Since Robinson’s death on Oct. 29, the world has demanded someone be held accountable. As her name continues to trend on social media, many have asked how long does an FBI investigation take?
We asked former FBI assistant director Swecker for an answer.
“If this had, happened in the US, first of all, the FBI wouldn’t be working it because it would be a local homicide. But, you know, typically a homicide investigation like this would go fairly quickly when you have video like this and witnesses that are available to be interrogated or interviewed. You know, other forensic evidence, maybe video or maybe time logs, that sort of thing. Cell phone pinging which you see in the Idaho case, you know, all that evidence is available. In extraterritorial cases particularly involving the Mexican government, which is really hit or miss when you deal with the prosecutors and the federal police down there and the judicial police down there. They’re hit or miss in terms of their competence, number one, number two, and their motivation to actually get moving on the case. So we have to get the evidence in our hands before we can actually introduce the evidence into US courts. That’s all done by treaty and that’s ribbons and bows and formal papers requests that go back and forth, back and forth. It’s a painstaking, laborious, bureaucratic process and in Mexico, it’s even more so,” he said.
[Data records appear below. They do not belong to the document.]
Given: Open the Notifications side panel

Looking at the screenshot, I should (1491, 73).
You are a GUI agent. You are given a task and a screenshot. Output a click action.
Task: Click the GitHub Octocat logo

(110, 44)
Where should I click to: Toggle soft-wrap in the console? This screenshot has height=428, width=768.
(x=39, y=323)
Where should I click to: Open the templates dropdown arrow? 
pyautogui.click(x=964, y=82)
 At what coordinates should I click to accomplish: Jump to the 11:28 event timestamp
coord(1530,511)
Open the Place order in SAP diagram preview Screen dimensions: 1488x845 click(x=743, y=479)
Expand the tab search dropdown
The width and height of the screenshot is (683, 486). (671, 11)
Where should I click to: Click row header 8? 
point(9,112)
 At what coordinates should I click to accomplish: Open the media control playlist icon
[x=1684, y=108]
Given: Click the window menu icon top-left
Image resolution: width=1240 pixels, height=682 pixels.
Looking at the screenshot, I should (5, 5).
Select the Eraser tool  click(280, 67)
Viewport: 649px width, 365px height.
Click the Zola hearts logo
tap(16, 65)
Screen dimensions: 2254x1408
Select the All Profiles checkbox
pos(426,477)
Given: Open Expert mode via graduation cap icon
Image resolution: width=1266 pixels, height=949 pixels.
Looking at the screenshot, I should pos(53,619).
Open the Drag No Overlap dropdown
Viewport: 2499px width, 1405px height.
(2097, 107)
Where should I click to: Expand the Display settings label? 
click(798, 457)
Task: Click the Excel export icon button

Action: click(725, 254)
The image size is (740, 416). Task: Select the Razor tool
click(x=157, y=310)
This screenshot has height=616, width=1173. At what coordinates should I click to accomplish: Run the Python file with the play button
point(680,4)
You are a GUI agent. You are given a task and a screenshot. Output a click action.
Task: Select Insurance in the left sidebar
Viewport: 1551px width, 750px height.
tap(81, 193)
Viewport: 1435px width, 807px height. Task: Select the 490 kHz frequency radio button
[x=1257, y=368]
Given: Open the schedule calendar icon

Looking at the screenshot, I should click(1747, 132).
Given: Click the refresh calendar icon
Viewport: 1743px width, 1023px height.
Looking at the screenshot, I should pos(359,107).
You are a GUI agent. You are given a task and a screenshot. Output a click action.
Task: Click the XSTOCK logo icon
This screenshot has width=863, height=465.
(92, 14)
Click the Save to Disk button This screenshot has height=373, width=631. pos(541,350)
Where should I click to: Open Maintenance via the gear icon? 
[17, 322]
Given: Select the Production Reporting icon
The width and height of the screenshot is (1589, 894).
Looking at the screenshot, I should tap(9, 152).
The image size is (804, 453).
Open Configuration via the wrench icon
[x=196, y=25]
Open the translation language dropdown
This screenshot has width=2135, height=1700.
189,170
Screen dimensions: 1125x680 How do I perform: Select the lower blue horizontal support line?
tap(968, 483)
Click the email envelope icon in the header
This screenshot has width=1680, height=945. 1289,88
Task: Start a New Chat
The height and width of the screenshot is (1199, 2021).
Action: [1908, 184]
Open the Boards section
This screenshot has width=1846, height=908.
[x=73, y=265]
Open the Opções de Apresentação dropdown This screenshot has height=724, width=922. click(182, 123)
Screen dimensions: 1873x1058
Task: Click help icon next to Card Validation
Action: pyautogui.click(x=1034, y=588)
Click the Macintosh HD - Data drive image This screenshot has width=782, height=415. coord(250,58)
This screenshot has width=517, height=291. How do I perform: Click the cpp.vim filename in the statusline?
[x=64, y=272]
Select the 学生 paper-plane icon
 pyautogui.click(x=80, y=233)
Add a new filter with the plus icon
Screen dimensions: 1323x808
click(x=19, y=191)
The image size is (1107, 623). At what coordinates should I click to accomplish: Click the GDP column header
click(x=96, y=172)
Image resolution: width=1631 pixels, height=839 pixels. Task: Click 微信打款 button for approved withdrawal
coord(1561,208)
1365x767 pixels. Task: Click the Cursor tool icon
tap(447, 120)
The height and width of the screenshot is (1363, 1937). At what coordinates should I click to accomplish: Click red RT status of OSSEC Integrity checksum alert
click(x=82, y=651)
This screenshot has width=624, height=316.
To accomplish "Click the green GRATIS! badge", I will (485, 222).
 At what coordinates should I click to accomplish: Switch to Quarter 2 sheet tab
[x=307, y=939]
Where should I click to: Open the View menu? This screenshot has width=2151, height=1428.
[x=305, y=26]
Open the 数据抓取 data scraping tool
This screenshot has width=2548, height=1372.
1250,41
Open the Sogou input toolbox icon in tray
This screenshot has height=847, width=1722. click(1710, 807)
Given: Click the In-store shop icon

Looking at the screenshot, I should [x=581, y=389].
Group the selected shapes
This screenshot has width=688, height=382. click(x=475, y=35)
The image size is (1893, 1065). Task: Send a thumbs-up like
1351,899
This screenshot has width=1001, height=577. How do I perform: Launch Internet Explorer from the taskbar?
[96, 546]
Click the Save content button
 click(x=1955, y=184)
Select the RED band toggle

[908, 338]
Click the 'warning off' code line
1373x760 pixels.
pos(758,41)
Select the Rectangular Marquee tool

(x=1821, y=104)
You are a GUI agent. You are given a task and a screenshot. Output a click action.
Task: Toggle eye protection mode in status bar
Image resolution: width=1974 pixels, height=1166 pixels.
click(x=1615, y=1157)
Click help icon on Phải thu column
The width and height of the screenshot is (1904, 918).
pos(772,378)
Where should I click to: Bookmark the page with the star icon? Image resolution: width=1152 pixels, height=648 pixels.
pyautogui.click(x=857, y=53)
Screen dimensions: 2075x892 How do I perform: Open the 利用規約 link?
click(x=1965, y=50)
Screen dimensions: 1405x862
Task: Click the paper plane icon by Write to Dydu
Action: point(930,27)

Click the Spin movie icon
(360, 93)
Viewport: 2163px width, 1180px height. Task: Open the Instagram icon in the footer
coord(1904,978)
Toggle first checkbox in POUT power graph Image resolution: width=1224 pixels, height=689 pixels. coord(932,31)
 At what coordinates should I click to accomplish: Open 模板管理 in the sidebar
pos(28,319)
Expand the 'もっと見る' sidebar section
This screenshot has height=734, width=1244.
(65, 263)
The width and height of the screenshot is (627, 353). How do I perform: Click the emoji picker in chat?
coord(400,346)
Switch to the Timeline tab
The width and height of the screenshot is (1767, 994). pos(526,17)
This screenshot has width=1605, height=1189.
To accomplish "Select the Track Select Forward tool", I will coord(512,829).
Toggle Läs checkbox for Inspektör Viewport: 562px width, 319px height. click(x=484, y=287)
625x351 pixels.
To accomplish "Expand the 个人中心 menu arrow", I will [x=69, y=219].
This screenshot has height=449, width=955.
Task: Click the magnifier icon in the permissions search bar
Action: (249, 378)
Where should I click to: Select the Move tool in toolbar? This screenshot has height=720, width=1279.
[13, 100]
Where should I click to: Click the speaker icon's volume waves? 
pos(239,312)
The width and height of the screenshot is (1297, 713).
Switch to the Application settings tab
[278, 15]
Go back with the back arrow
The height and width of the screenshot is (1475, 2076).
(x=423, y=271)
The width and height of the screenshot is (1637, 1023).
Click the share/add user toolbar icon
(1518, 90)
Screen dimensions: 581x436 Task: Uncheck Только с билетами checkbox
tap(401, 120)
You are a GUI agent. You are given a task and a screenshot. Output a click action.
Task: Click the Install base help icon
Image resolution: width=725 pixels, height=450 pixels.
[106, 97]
Swecker says a complete investigation could take months.
Related: Charlotte family pushing for answers after daughter found dead in Mexico
“You got the video, obviously, you can obtain stored text data, stored email data, people tend to be careless at the moment, and then they’ll text each other back and forth about what happened or after the fact, you know, sort of try to get their story together, that sort of thing. So I’m pretty sure the FBI is looking at the electronic evidence very closely. They’re interviewing people, I call it interviewing because if you’re not under arrest, it’s not an interrogation, if you will, it’s an interview. You don’t have the right to counsel, you can get up and leave anytime you want. So there, I’m sure they have already interviewed everybody if they haven’t lawyered up. So they’ve gathered as much of the evidence as they can I believe at this point that can be gathered in the United States,” Swecker said.
He also says for an investigation to be started by the FBI, attorney general guidelines are followed.
“You have to have what we call predication to open up a full investigation, which is reasonable facts that indicate that a crime has been committed. A federal crime has been committed. And that’s it. I mean...it’s not guilt beyond a reasonable doubt. It’s not probable cause just reasonable indications, then a supervisor can approve the initial investigation,” he said.
As the FBI’s investigation nears the two-month mark, Swecker says it’s important to keep the pressure on the Mexican government.
“When you apply pressure, and you pressure the government and you almost embarrassed the government, then they get moving,” he said.
In late November, Mexican authorities did issue an arrest warrant for a “direct aggressor,” identified only as someone on the trip. In a press release, authorities said, investigations and test data indicate that Robinson’s death was due to a “direct attack, not from an accident.”
No arrests have been made.
WBTV first reported the story on Friday, Nov. 11.